- AUFGABEN -
1. Warum ist die Ehrung laut dem Kommentar zum Sacharow-Preis für Nawalny für Menschen, die ein anderes Russland wollen, „nicht wenig“? Antworte in ein bis drei Sätzen.
2. Führe den Kommentar zum Sacharow-Preis für Nawalny nach seinem letzten Satz weiter.

- VORLIEGENDER TEXT -

────────

# taz.de -- Sacharow-Preis für Alexei Nawalny: Sie sind nicht vergessen
       
       > Symbolische Solidarität für die russische Opposition ist wenig und besser
       > als nichts. Aber beileibe nicht genug.
       
 (IMG) Bild: Alexej Nawalny bei einer Gerichtsanhörung im Juni in Moskau
       
       Erst der Friedensnobelpreis für den Journalisten Dmitri Muratow, jetzt der
       Sacharow-Preis für Menschenrechte, mit dem das EU-Parlament den
       Kremlkritiker Alexei Nawalny ehrt: [1][So viel internationale
       Aufmerksamkeit und Solidarität] von höchster Stelle für die russische
       Opposition gab es schon lange nicht mehr.
       
       Die damit verbundene Botschaft lautet: Ihr seid nicht vergessen, wir lassen
       euch nicht allein. Das macht Mut und verleiht Stärke – zumindest moralisch.
       Vor allem für diejenigen, die ein anderes Russland wollen und dafür Leib
       und Leben riskieren, ist das nicht wenig und besser als nichts. Aber
       beileibe nicht genug.

────────

- ANGEZEIGTE DATEN -
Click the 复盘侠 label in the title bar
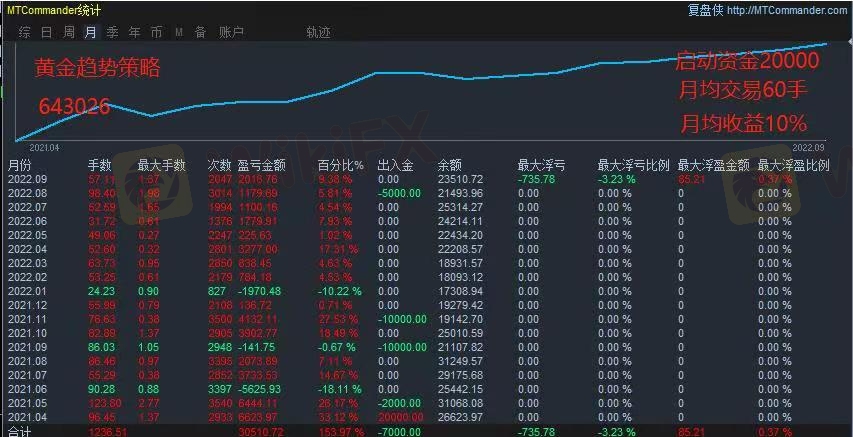 tap(707, 10)
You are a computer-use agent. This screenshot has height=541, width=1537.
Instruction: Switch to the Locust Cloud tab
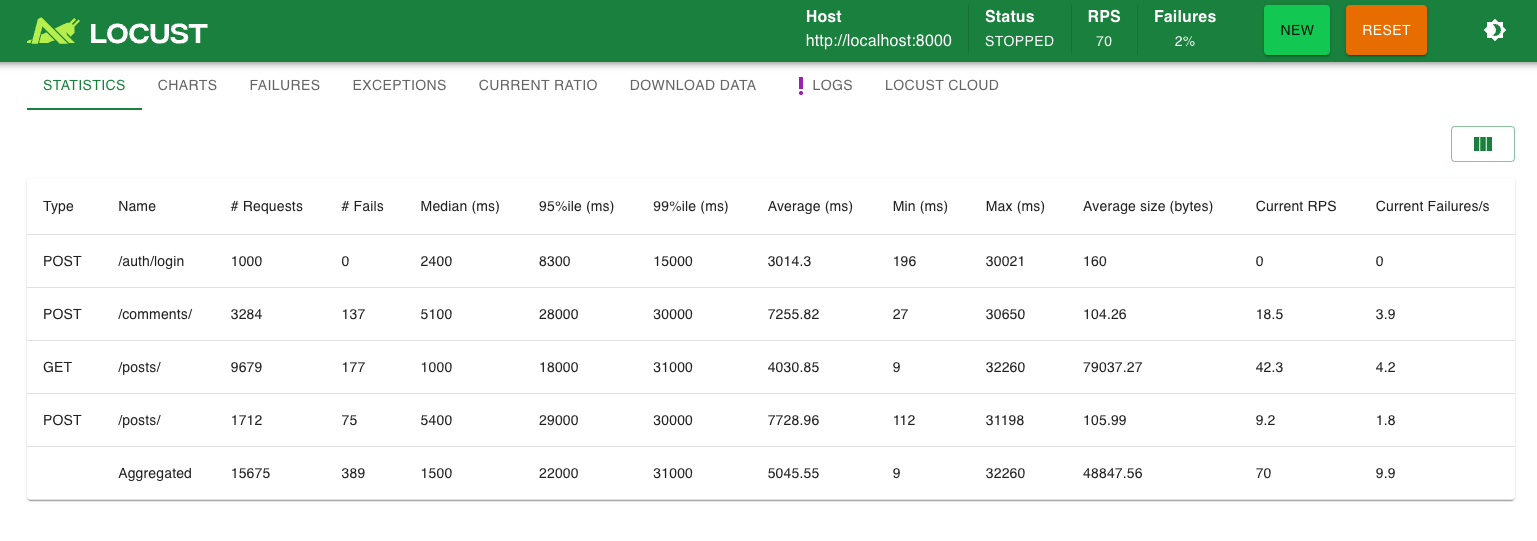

────────

- ANTWORTEN IN REIHENFOLGE -
1. Die Ehrung sendet die Botschaft, dass diese Menschen nicht vergessen und nicht allein gelassen werden. Das macht ihnen Mut und verleiht ihnen Stärke, zumindest moralisch, gerade weil sie für ein anderes Russland Leib und Leben riskieren.

2.
       Denn zu glauben, der Sacharow-Preis könne für den [2][inhaftierten Nawalny]
       zu einer Art Lebensversicherung werden oder sogar zu seiner Freilassung
       führen, ist eine Illusion. Warum sollte sich ausgerechnet [3][Wladimir
       Putin], der Nawalny nicht einmal beim Namen nennt, davon beeindrucken
       lassen?
       
       Vielmehr dürfte der Kreml die Auszeichnung aus Straßburg als weiteren
       Affront verbuchen. Aber angesichts der Tatsache, dass die Beziehungen
       zwischen Russland und dem Westen mittlerweile noch frostiger sind als zu
       Zeiten des Kalten Krieges, kommt es auf eine „Provokation“ mehr oder
       weniger auch nicht mehr an.
       
       ## Das Beispiel Memorial
       
       Die Zeichen stehen weiter auf Repression im Umgang mit Andersdenkenden, und
       das härter denn je. Das zeigt auch das Beispiel Memorial. Die
       Nichtregierungsorganisation, die sich der Aufarbeitung des Stalinismus
       verschrieben hat, wurde 2009 mit dem Sacharow-Preis bedacht.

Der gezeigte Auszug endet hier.